* _STATED TASK_: Arrange every line from the one containing "Given: Click the" through the end of the material as a numbered list. Skip blank lines and omit the pictures.

* _MATERIAL SHOWN_:
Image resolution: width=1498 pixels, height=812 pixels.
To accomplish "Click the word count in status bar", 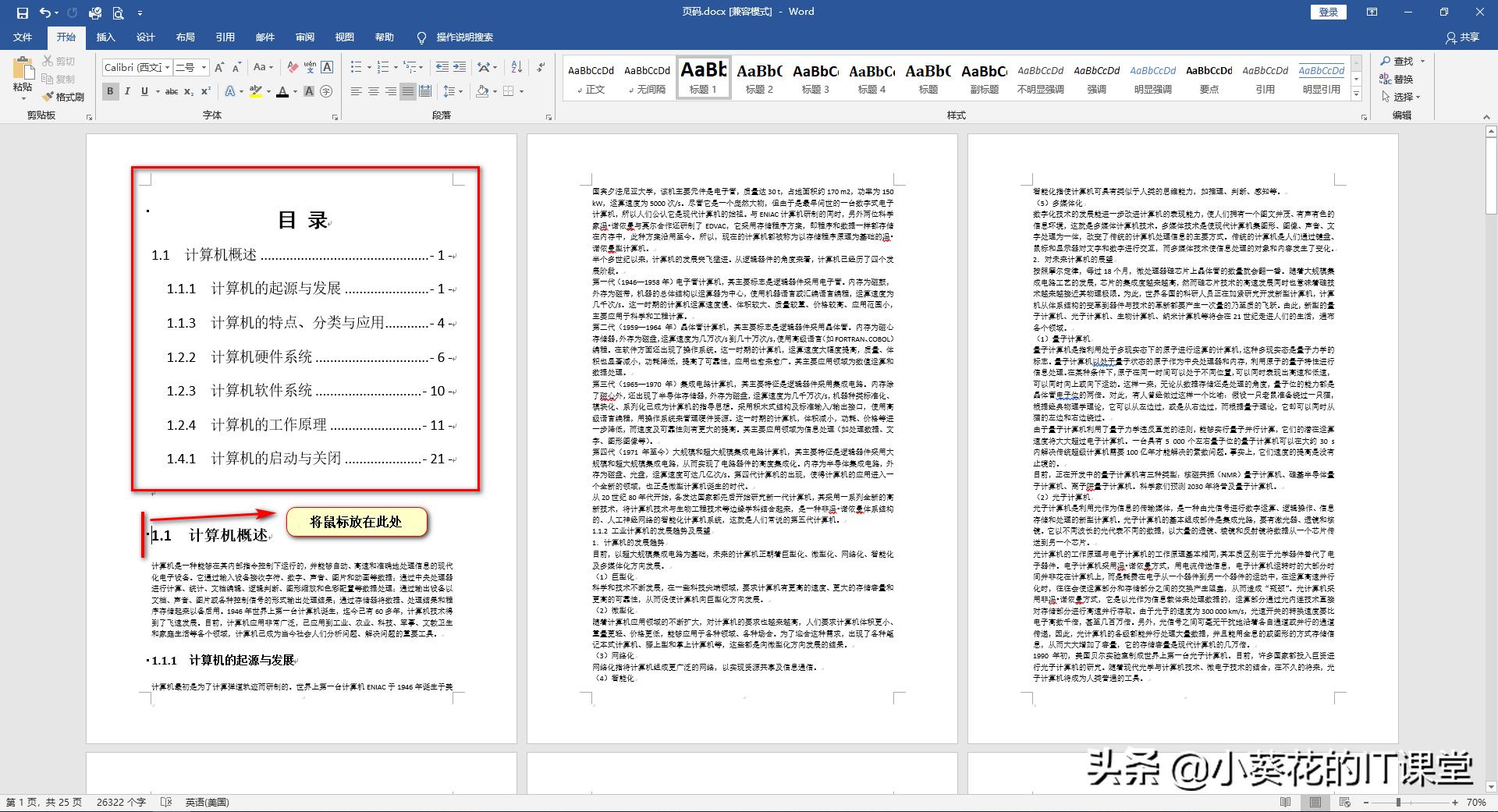I will (121, 802).
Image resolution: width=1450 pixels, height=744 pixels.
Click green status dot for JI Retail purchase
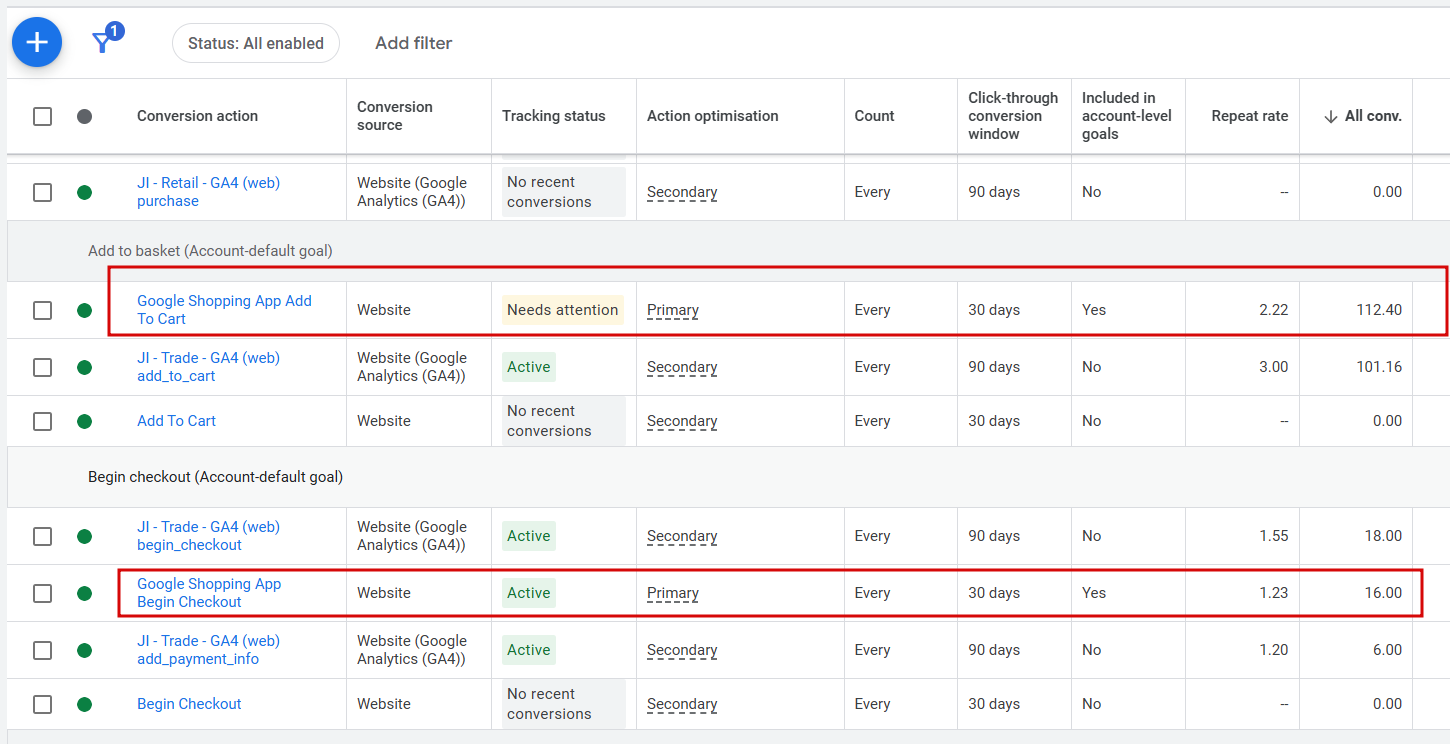pyautogui.click(x=84, y=192)
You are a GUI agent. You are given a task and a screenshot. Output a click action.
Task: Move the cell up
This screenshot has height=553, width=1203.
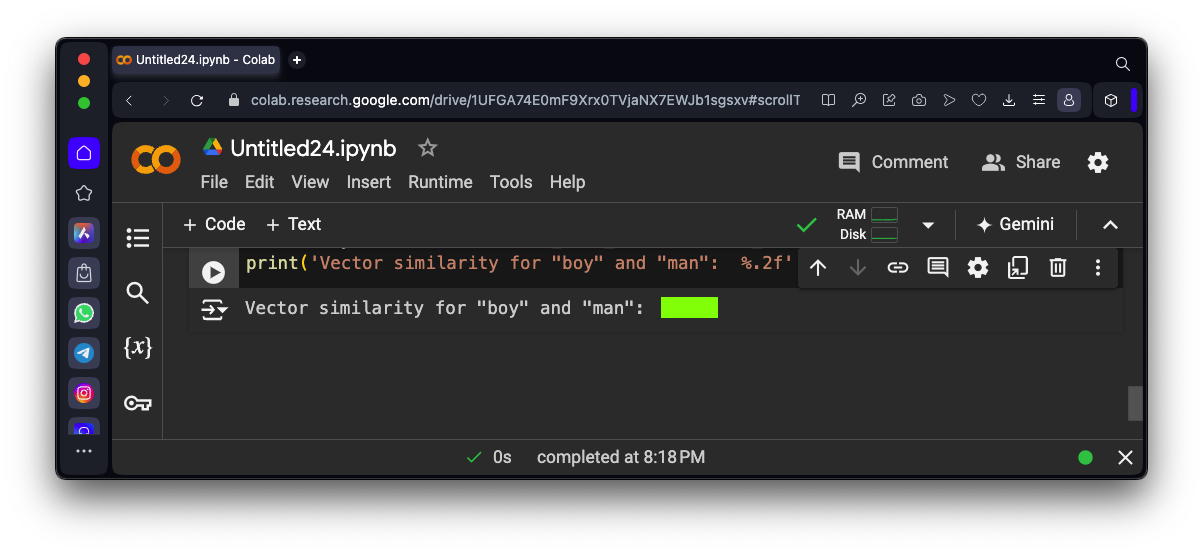(818, 267)
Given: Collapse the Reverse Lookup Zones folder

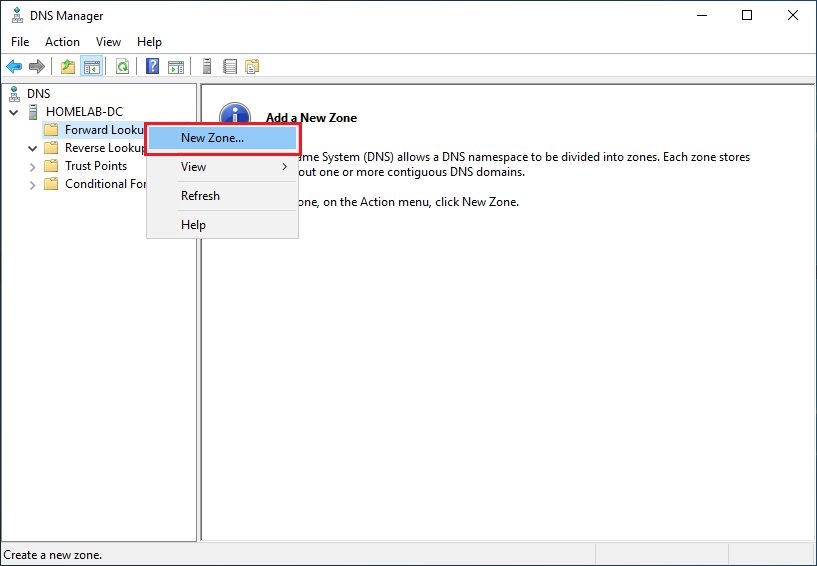Looking at the screenshot, I should (32, 148).
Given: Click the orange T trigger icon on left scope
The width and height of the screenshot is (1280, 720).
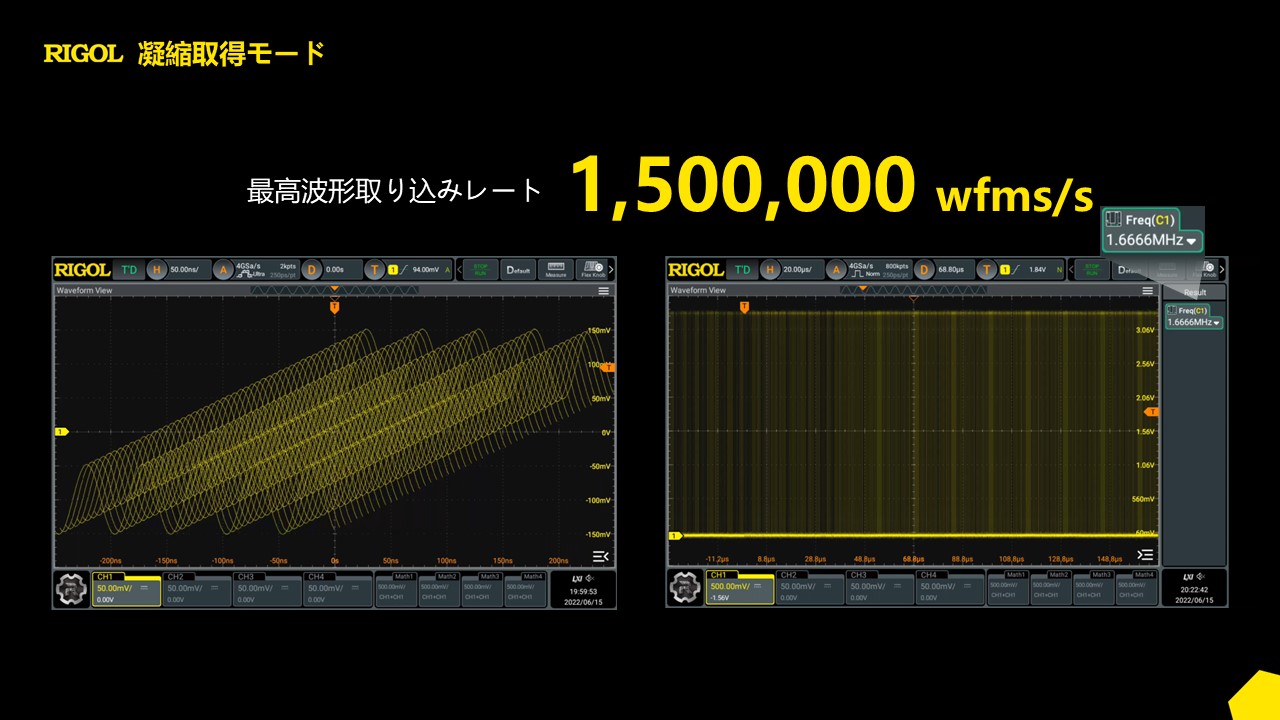Looking at the screenshot, I should (375, 269).
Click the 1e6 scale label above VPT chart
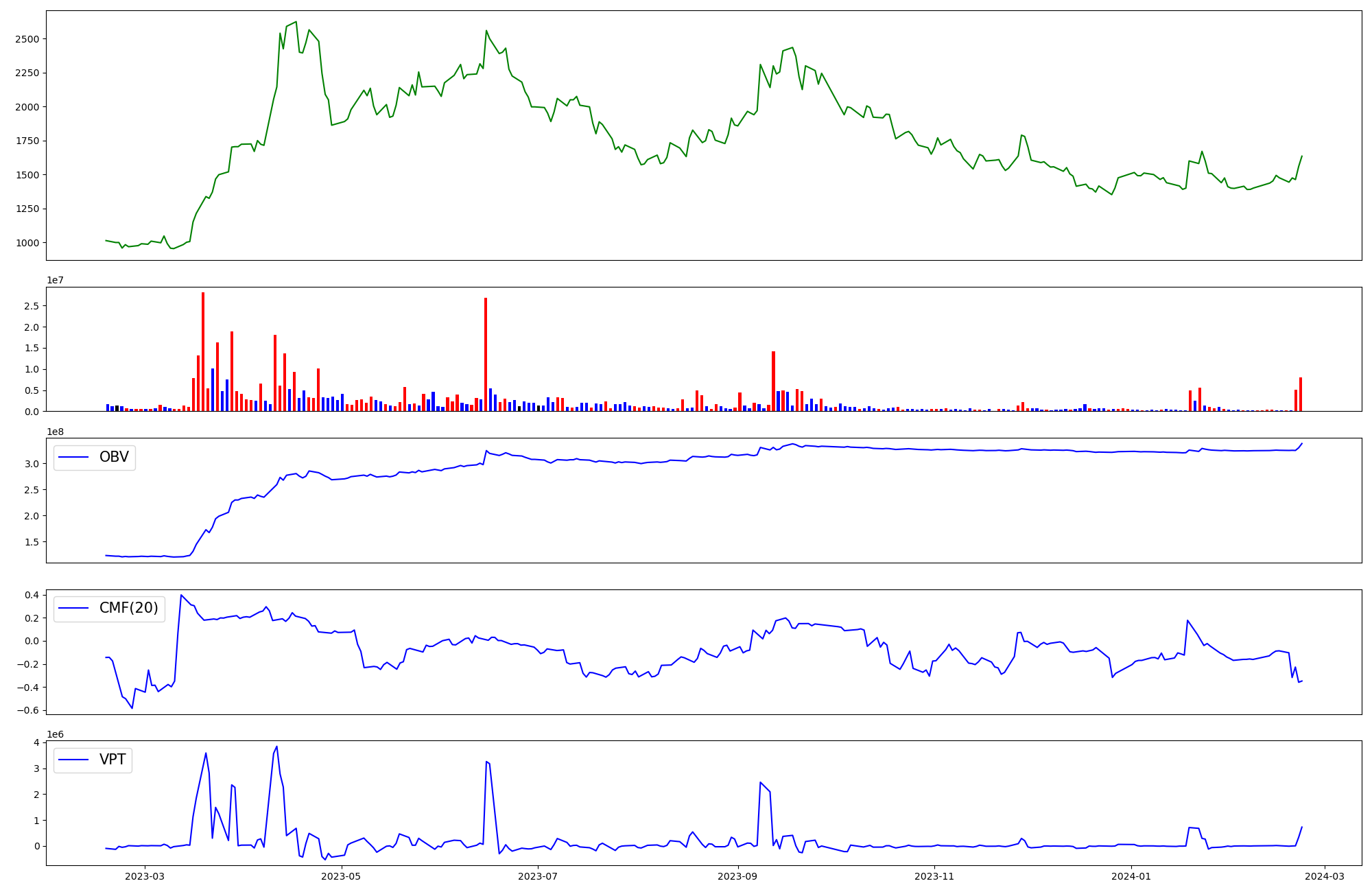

* _THE SOLUTION_:
1. Given: Click the orange T trigger icon on left scope
2. The width and height of the screenshot is (1280, 720).
3. Looking at the screenshot, I should (375, 269).
4. Click the 1e6 scale label above VPT chart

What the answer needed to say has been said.